TASK DATA:
>>>

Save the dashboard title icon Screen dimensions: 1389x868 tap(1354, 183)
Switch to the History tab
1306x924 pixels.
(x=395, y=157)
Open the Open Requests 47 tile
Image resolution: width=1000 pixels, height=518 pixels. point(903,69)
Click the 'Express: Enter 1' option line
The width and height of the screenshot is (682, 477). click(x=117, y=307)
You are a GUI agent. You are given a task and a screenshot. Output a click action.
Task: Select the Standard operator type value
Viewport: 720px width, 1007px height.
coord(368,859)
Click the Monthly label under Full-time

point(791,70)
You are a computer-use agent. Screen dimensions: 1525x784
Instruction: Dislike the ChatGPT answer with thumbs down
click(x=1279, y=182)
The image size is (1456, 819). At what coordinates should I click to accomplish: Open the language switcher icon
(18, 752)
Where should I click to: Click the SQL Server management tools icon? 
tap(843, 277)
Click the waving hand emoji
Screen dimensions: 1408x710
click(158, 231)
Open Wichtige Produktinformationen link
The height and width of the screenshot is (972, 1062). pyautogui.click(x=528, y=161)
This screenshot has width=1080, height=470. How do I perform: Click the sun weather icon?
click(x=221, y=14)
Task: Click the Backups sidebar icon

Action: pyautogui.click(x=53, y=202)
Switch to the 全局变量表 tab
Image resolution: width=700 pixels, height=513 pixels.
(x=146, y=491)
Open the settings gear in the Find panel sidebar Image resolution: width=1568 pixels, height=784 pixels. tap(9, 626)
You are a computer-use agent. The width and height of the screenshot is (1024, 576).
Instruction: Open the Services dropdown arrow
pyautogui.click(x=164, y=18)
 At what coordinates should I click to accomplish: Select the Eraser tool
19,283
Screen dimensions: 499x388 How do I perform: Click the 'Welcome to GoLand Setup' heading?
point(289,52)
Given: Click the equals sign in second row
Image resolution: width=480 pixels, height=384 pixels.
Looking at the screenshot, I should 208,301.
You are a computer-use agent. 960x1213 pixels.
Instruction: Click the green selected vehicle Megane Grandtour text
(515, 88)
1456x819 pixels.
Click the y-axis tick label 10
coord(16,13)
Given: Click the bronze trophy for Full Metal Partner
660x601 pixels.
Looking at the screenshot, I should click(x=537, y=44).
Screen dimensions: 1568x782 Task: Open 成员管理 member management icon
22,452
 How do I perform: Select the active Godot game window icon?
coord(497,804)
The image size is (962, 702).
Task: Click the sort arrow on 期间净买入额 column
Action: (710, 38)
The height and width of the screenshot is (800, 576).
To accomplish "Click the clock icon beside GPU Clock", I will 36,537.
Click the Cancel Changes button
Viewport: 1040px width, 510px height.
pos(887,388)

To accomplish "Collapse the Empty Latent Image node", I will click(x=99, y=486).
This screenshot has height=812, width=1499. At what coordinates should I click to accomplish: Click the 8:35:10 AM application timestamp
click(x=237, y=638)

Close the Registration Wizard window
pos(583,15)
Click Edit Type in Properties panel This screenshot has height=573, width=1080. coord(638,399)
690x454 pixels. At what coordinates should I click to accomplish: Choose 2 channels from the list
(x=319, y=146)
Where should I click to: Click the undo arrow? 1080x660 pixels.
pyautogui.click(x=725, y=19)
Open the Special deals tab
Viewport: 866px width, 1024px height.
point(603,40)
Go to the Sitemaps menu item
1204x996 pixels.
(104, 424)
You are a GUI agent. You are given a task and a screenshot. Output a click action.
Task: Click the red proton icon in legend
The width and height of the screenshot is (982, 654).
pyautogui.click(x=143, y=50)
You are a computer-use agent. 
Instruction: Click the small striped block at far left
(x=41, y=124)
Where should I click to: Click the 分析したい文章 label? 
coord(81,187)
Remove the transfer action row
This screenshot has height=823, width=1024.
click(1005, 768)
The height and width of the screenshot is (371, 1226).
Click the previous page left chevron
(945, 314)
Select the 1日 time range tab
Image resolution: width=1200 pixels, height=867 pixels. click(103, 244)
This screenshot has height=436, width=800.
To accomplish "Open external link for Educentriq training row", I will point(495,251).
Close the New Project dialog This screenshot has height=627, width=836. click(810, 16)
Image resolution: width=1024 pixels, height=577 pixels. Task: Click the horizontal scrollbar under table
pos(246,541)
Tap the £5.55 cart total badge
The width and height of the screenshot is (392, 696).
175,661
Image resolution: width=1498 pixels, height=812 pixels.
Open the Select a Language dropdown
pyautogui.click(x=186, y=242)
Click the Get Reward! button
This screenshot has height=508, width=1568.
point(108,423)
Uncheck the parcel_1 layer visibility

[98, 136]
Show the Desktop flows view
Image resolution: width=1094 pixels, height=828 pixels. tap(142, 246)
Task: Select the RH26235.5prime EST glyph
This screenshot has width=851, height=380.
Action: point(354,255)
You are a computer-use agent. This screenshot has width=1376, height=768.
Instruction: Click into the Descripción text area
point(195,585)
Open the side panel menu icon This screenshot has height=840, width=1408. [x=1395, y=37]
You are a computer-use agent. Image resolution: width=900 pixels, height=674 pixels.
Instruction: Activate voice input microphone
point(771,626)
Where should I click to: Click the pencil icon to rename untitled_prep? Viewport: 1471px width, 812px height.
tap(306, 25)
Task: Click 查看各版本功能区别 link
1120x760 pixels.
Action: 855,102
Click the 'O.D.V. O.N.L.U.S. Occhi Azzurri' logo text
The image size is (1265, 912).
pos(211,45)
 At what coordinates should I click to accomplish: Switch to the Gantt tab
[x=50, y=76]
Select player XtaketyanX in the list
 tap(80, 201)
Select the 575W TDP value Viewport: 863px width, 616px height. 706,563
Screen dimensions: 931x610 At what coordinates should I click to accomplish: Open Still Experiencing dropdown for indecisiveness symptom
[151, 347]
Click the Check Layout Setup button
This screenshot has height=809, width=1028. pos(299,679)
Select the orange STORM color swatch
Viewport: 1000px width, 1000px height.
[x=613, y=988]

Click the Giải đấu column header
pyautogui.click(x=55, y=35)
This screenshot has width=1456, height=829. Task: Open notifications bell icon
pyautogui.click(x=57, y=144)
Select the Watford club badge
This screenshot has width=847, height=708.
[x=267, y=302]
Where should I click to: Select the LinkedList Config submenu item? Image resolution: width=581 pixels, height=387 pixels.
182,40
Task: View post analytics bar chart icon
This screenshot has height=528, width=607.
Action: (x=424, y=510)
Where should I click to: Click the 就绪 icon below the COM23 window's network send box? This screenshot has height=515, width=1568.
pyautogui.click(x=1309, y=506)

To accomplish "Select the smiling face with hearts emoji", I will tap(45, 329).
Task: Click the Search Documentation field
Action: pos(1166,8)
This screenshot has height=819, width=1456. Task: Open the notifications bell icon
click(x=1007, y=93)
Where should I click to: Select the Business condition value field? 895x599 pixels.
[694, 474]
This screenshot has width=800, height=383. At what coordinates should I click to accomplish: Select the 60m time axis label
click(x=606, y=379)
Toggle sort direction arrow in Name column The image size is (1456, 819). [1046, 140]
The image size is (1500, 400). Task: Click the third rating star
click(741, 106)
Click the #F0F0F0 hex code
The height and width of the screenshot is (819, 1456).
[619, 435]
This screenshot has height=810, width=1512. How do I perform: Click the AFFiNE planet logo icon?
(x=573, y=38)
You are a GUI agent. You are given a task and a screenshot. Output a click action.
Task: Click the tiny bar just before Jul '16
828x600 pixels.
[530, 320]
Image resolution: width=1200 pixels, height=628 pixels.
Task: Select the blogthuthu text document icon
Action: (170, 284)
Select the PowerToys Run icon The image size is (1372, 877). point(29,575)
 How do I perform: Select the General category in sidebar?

<<<

WHAT TO DO:
Copy the records out line for line, with nothing changed.

TASK RESULT:
Save the dashboard title icon Screen dimensions: 1389x868 tap(1354, 183)
Switch to the History tab
1306x924 pixels.
(x=395, y=157)
Open the Open Requests 47 tile
Image resolution: width=1000 pixels, height=518 pixels. point(903,69)
Click the 'Express: Enter 1' option line
The width and height of the screenshot is (682, 477). click(x=117, y=307)
You are a GUI agent. You are given a task and a screenshot. Output a click action.
Task: Select the Standard operator type value
Viewport: 720px width, 1007px height.
coord(368,859)
Click the Monthly label under Full-time

point(791,70)
You are a computer-use agent. Screen dimensions: 1525x784
Instruction: Dislike the ChatGPT answer with thumbs down
click(x=1279, y=182)
The image size is (1456, 819). At what coordinates should I click to accomplish: Open the language switcher icon
(18, 752)
Where should I click to: Click the SQL Server management tools icon? 
tap(843, 277)
Click the waving hand emoji
Screen dimensions: 1408x710
click(158, 231)
Open Wichtige Produktinformationen link
The height and width of the screenshot is (972, 1062). pyautogui.click(x=528, y=161)
This screenshot has width=1080, height=470. How do I perform: Click the sun weather icon?
click(x=221, y=14)
Task: Click the Backups sidebar icon

Action: pyautogui.click(x=53, y=202)
Switch to the 全局变量表 tab
Image resolution: width=700 pixels, height=513 pixels.
(x=146, y=491)
Open the settings gear in the Find panel sidebar Image resolution: width=1568 pixels, height=784 pixels. tap(9, 626)
You are a computer-use agent. The width and height of the screenshot is (1024, 576).
Instruction: Open the Services dropdown arrow
pyautogui.click(x=164, y=18)
 At what coordinates should I click to accomplish: Select the Eraser tool
19,283
Screen dimensions: 499x388 How do I perform: Click the 'Welcome to GoLand Setup' heading?
point(289,52)
Given: Click the equals sign in second row
Image resolution: width=480 pixels, height=384 pixels.
Looking at the screenshot, I should 208,301.
You are a computer-use agent. 960x1213 pixels.
Instruction: Click the green selected vehicle Megane Grandtour text
(515, 88)
1456x819 pixels.
Click the y-axis tick label 10
coord(16,13)
Given: Click the bronze trophy for Full Metal Partner
660x601 pixels.
Looking at the screenshot, I should click(x=537, y=44).
Screen dimensions: 1568x782 Task: Open 成员管理 member management icon
22,452
 How do I perform: Select the active Godot game window icon?
coord(497,804)
The image size is (962, 702).
Task: Click the sort arrow on 期间净买入额 column
Action: (710, 38)
The height and width of the screenshot is (800, 576).
To accomplish "Click the clock icon beside GPU Clock", I will 36,537.
Click the Cancel Changes button
Viewport: 1040px width, 510px height.
pos(887,388)

To accomplish "Collapse the Empty Latent Image node", I will click(x=99, y=486).
This screenshot has height=812, width=1499. At what coordinates should I click to accomplish: Click the 8:35:10 AM application timestamp
click(x=237, y=638)

Close the Registration Wizard window
pos(583,15)
Click Edit Type in Properties panel This screenshot has height=573, width=1080. coord(638,399)
690x454 pixels. At what coordinates should I click to accomplish: Choose 2 channels from the list
(x=319, y=146)
Where should I click to: Click the undo arrow? 1080x660 pixels.
pyautogui.click(x=725, y=19)
Open the Special deals tab
Viewport: 866px width, 1024px height.
point(603,40)
Go to the Sitemaps menu item
1204x996 pixels.
(104, 424)
You are a GUI agent. You are given a task and a screenshot. Output a click action.
Task: Click the red proton icon in legend
The width and height of the screenshot is (982, 654).
pyautogui.click(x=143, y=50)
You are a computer-use agent. 
Instruction: Click the small striped block at far left
(x=41, y=124)
Where should I click to: Click the 分析したい文章 label? 
coord(81,187)
Remove the transfer action row
This screenshot has height=823, width=1024.
click(1005, 768)
The height and width of the screenshot is (371, 1226).
Click the previous page left chevron
(945, 314)
Select the 1日 time range tab
Image resolution: width=1200 pixels, height=867 pixels. click(103, 244)
This screenshot has height=436, width=800.
To accomplish "Open external link for Educentriq training row", I will point(495,251).
Close the New Project dialog This screenshot has height=627, width=836. click(810, 16)
Image resolution: width=1024 pixels, height=577 pixels. Task: Click the horizontal scrollbar under table
pos(246,541)
Tap the £5.55 cart total badge
The width and height of the screenshot is (392, 696).
175,661
Image resolution: width=1498 pixels, height=812 pixels.
Open the Select a Language dropdown
pyautogui.click(x=186, y=242)
Click the Get Reward! button
This screenshot has height=508, width=1568.
point(108,423)
Uncheck the parcel_1 layer visibility

[98, 136]
Show the Desktop flows view
Image resolution: width=1094 pixels, height=828 pixels. tap(142, 246)
Task: Select the RH26235.5prime EST glyph
This screenshot has width=851, height=380.
Action: point(354,255)
You are a computer-use agent. This screenshot has width=1376, height=768.
Instruction: Click into the Descripción text area
point(195,585)
Open the side panel menu icon This screenshot has height=840, width=1408. [x=1395, y=37]
You are a computer-use agent. Image resolution: width=900 pixels, height=674 pixels.
Instruction: Activate voice input microphone
point(771,626)
Where should I click to: Click the pencil icon to rename untitled_prep? Viewport: 1471px width, 812px height.
tap(306, 25)
Task: Click 查看各版本功能区别 link
1120x760 pixels.
Action: 855,102
Click the 'O.D.V. O.N.L.U.S. Occhi Azzurri' logo text
The image size is (1265, 912).
pos(211,45)
 At what coordinates should I click to accomplish: Switch to the Gantt tab
[x=50, y=76]
Select player XtaketyanX in the list
 tap(80, 201)
Select the 575W TDP value Viewport: 863px width, 616px height. 706,563
Screen dimensions: 931x610 At what coordinates should I click to accomplish: Open Still Experiencing dropdown for indecisiveness symptom
[151, 347]
Click the Check Layout Setup button
This screenshot has height=809, width=1028. pos(299,679)
Select the orange STORM color swatch
Viewport: 1000px width, 1000px height.
[x=613, y=988]

Click the Giải đấu column header
pyautogui.click(x=55, y=35)
This screenshot has width=1456, height=829. Task: Open notifications bell icon
pyautogui.click(x=57, y=144)
Select the Watford club badge
This screenshot has width=847, height=708.
[x=267, y=302]
Where should I click to: Select the LinkedList Config submenu item? Image resolution: width=581 pixels, height=387 pixels.
182,40
Task: View post analytics bar chart icon
This screenshot has height=528, width=607.
Action: (x=424, y=510)
Where should I click to: Click the 就绪 icon below the COM23 window's network send box? This screenshot has height=515, width=1568.
pyautogui.click(x=1309, y=506)

To accomplish "Select the smiling face with hearts emoji", I will tap(45, 329).
Task: Click the Search Documentation field
Action: pos(1166,8)
This screenshot has height=819, width=1456. Task: Open the notifications bell icon
click(x=1007, y=93)
Where should I click to: Select the Business condition value field? 895x599 pixels.
[694, 474]
This screenshot has width=800, height=383. At what coordinates should I click to accomplish: Select the 60m time axis label
click(x=606, y=379)
Toggle sort direction arrow in Name column The image size is (1456, 819). [1046, 140]
The image size is (1500, 400). Task: Click the third rating star
click(741, 106)
Click the #F0F0F0 hex code
The height and width of the screenshot is (819, 1456).
[619, 435]
This screenshot has height=810, width=1512. How do I perform: Click the AFFiNE planet logo icon?
(x=573, y=38)
You are a GUI agent. You are given a task and a screenshot. Output a click action.
Task: Click the tiny bar just before Jul '16
828x600 pixels.
[530, 320]
Image resolution: width=1200 pixels, height=628 pixels.
Task: Select the blogthuthu text document icon
Action: (170, 284)
Select the PowerToys Run icon The image size is (1372, 877). point(29,575)
 How do I perform: Select the General category in sidebar?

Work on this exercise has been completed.